Exercise details: From the first line to the last, write out the records exactly.
======== Supplied data ========
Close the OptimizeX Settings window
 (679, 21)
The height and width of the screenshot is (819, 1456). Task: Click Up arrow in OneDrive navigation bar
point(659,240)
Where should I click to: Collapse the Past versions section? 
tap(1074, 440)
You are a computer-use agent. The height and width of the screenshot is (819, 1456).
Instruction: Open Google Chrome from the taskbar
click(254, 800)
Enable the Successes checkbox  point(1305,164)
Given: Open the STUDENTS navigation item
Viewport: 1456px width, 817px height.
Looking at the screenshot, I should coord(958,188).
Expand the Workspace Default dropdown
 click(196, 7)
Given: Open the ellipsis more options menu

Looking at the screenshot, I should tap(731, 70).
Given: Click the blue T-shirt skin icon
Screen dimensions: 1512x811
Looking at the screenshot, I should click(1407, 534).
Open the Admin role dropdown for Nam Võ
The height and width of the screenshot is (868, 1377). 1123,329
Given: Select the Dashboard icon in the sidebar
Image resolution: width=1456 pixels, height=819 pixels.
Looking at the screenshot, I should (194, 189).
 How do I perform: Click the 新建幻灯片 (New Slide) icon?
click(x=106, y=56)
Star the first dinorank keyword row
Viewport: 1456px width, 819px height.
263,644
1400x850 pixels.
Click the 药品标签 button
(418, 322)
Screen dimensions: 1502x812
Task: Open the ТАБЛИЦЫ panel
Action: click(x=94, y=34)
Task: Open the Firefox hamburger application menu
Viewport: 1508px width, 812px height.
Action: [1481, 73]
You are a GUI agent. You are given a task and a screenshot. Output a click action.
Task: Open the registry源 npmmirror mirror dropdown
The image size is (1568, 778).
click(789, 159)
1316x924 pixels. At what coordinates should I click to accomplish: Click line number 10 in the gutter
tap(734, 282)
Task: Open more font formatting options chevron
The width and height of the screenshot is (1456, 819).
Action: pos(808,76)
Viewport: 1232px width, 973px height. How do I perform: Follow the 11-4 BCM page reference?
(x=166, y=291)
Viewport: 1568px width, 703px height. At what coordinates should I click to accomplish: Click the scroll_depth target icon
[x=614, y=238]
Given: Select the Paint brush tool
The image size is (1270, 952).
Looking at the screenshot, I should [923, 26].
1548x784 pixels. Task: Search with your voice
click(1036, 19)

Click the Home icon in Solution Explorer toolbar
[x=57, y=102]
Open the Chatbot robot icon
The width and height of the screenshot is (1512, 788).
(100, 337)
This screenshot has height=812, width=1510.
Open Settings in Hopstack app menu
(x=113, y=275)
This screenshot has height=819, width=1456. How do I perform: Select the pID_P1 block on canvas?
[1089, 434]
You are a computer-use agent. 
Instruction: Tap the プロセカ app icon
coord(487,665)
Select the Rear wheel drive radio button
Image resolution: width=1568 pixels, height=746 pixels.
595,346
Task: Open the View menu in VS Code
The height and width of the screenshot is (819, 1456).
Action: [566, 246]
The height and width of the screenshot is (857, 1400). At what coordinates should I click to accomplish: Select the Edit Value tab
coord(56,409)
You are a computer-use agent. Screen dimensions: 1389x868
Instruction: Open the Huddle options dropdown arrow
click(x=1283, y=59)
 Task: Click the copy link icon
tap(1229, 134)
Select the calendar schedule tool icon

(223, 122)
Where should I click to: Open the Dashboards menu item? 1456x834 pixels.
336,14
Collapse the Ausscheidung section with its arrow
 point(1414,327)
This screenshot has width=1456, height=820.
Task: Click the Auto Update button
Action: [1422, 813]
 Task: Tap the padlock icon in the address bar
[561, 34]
========
Written answer:
Close the OptimizeX Settings window
 (679, 21)
The height and width of the screenshot is (819, 1456). Task: Click Up arrow in OneDrive navigation bar
point(659,240)
Where should I click to: Collapse the Past versions section? 
tap(1074, 440)
You are a computer-use agent. The height and width of the screenshot is (819, 1456).
Instruction: Open Google Chrome from the taskbar
click(254, 800)
Enable the Successes checkbox  point(1305,164)
Given: Open the STUDENTS navigation item
Viewport: 1456px width, 817px height.
Looking at the screenshot, I should coord(958,188).
Expand the Workspace Default dropdown
 click(196, 7)
Given: Open the ellipsis more options menu

Looking at the screenshot, I should tap(731, 70).
Given: Click the blue T-shirt skin icon
Screen dimensions: 1512x811
Looking at the screenshot, I should click(1407, 534).
Open the Admin role dropdown for Nam Võ
The height and width of the screenshot is (868, 1377). 1123,329
Given: Select the Dashboard icon in the sidebar
Image resolution: width=1456 pixels, height=819 pixels.
Looking at the screenshot, I should (194, 189).
 How do I perform: Click the 新建幻灯片 (New Slide) icon?
click(x=106, y=56)
Star the first dinorank keyword row
Viewport: 1456px width, 819px height.
263,644
1400x850 pixels.
Click the 药品标签 button
(418, 322)
Screen dimensions: 1502x812
Task: Open the ТАБЛИЦЫ panel
Action: click(x=94, y=34)
Task: Open the Firefox hamburger application menu
Viewport: 1508px width, 812px height.
Action: [1481, 73]
You are a GUI agent. You are given a task and a screenshot. Output a click action.
Task: Open the registry源 npmmirror mirror dropdown
The image size is (1568, 778).
click(789, 159)
1316x924 pixels. At what coordinates should I click to accomplish: Click line number 10 in the gutter
tap(734, 282)
Task: Open more font formatting options chevron
The width and height of the screenshot is (1456, 819).
Action: pos(808,76)
Viewport: 1232px width, 973px height. How do I perform: Follow the 11-4 BCM page reference?
(x=166, y=291)
Viewport: 1568px width, 703px height. At what coordinates should I click to accomplish: Click the scroll_depth target icon
[x=614, y=238]
Given: Select the Paint brush tool
The image size is (1270, 952).
Looking at the screenshot, I should [923, 26].
1548x784 pixels. Task: Search with your voice
click(1036, 19)

Click the Home icon in Solution Explorer toolbar
[x=57, y=102]
Open the Chatbot robot icon
The width and height of the screenshot is (1512, 788).
(100, 337)
This screenshot has height=812, width=1510.
Open Settings in Hopstack app menu
(x=113, y=275)
This screenshot has height=819, width=1456. How do I perform: Select the pID_P1 block on canvas?
[1089, 434]
You are a computer-use agent. 
Instruction: Tap the プロセカ app icon
coord(487,665)
Select the Rear wheel drive radio button
Image resolution: width=1568 pixels, height=746 pixels.
595,346
Task: Open the View menu in VS Code
The height and width of the screenshot is (819, 1456).
Action: [566, 246]
The height and width of the screenshot is (857, 1400). At what coordinates should I click to accomplish: Select the Edit Value tab
coord(56,409)
You are a computer-use agent. Screen dimensions: 1389x868
Instruction: Open the Huddle options dropdown arrow
click(x=1283, y=59)
 Task: Click the copy link icon
tap(1229, 134)
Select the calendar schedule tool icon

(223, 122)
Where should I click to: Open the Dashboards menu item? 1456x834 pixels.
336,14
Collapse the Ausscheidung section with its arrow
 point(1414,327)
This screenshot has width=1456, height=820.
Task: Click the Auto Update button
Action: [1422, 813]
 Task: Tap the padlock icon in the address bar
[561, 34]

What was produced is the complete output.